== RAW DATA ==
- - - -
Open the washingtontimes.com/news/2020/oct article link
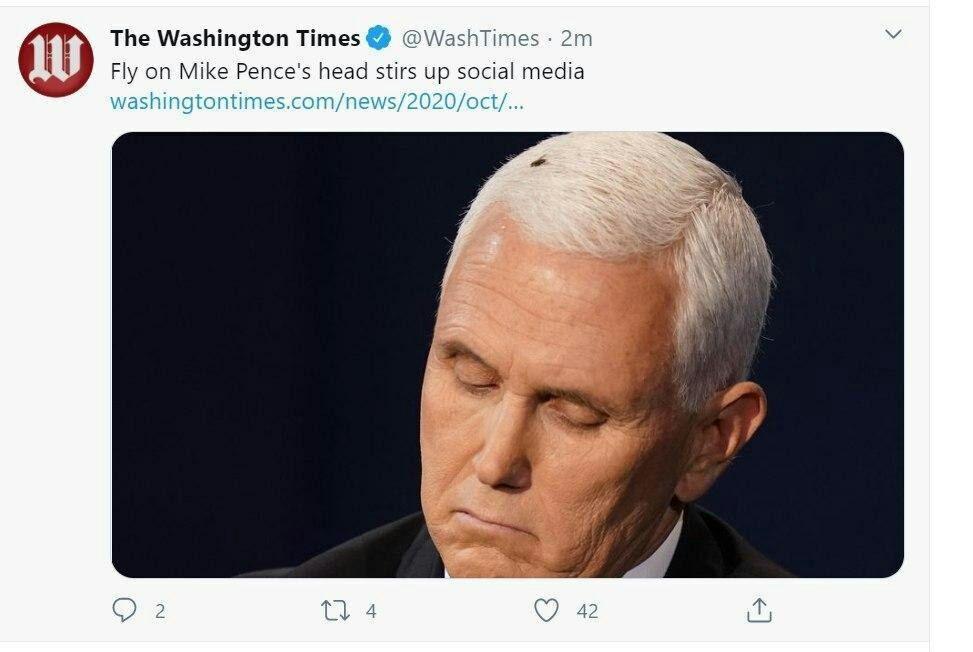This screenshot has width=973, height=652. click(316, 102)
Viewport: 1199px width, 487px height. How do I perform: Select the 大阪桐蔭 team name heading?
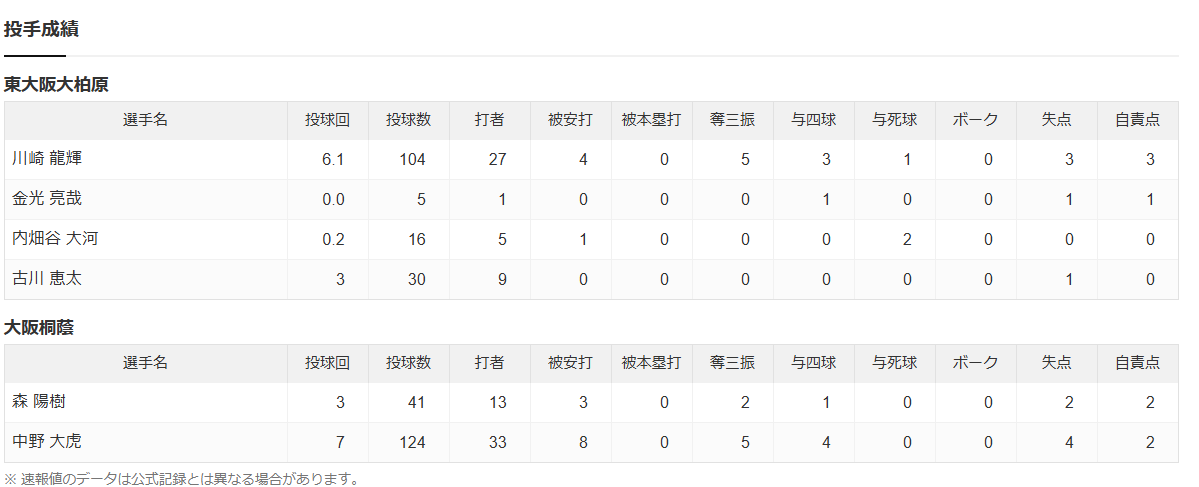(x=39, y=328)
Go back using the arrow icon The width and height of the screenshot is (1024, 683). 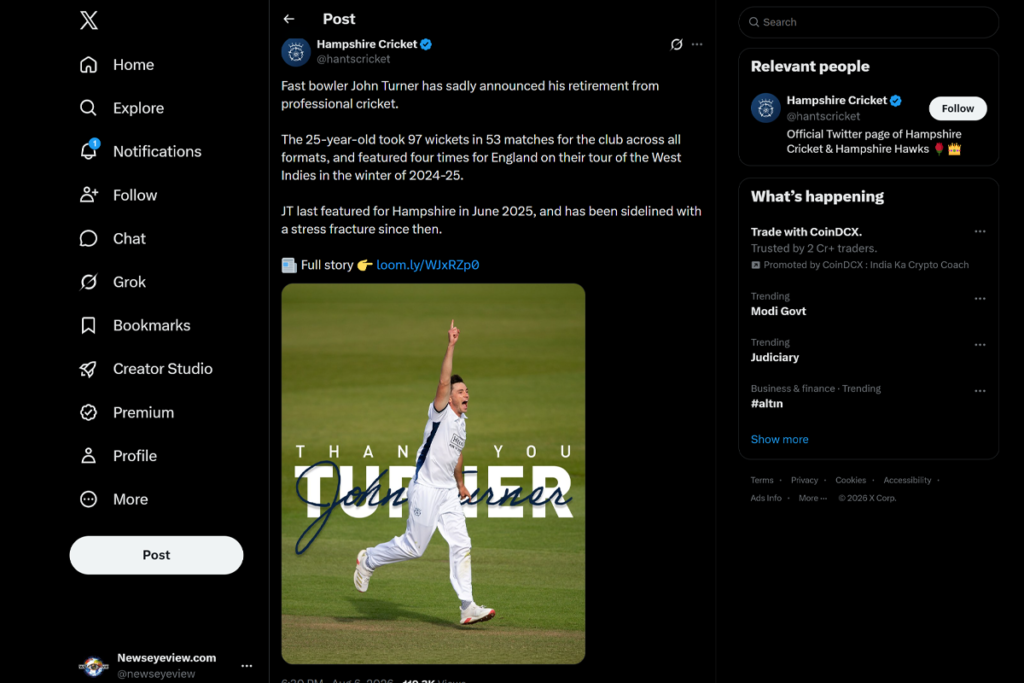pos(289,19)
- - - -
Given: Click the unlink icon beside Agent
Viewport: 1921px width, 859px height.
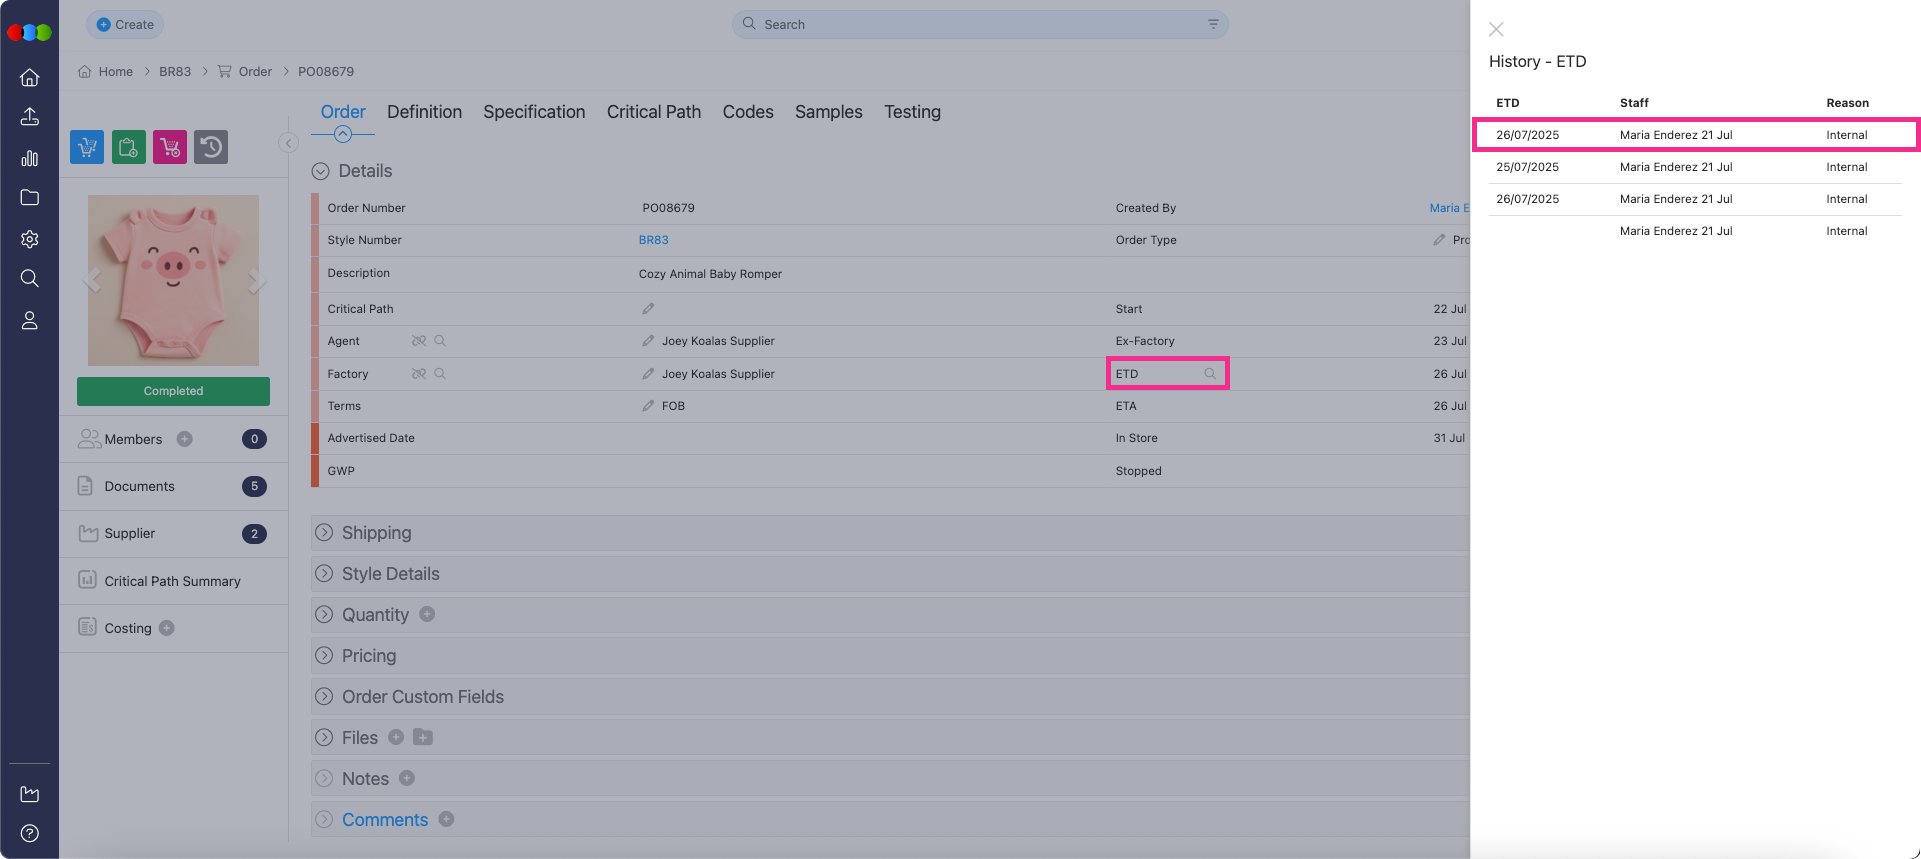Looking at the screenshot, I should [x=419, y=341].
- - - -
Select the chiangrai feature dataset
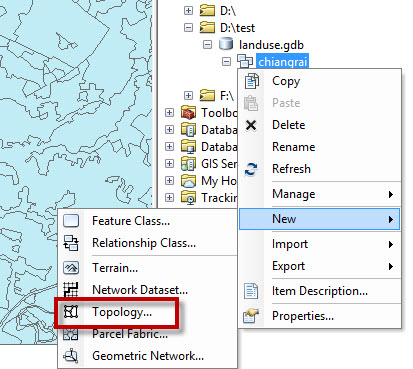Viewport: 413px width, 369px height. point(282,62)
- - - -
== INSTRUCTIONS FOR THE TASK ==
Reproduce word for word the entries in the part that begins with the line containing "Given: Click the unlink icon beside Agent" and ends with the line containing "Looking at the", including both of those lines, and leave the pictures out of your answer.

== THE OUTPUT ==
Given: Click the unlink icon beside Agent
Viewport: 1921px width, 859px height.
Looking at the screenshot, I should [x=419, y=341].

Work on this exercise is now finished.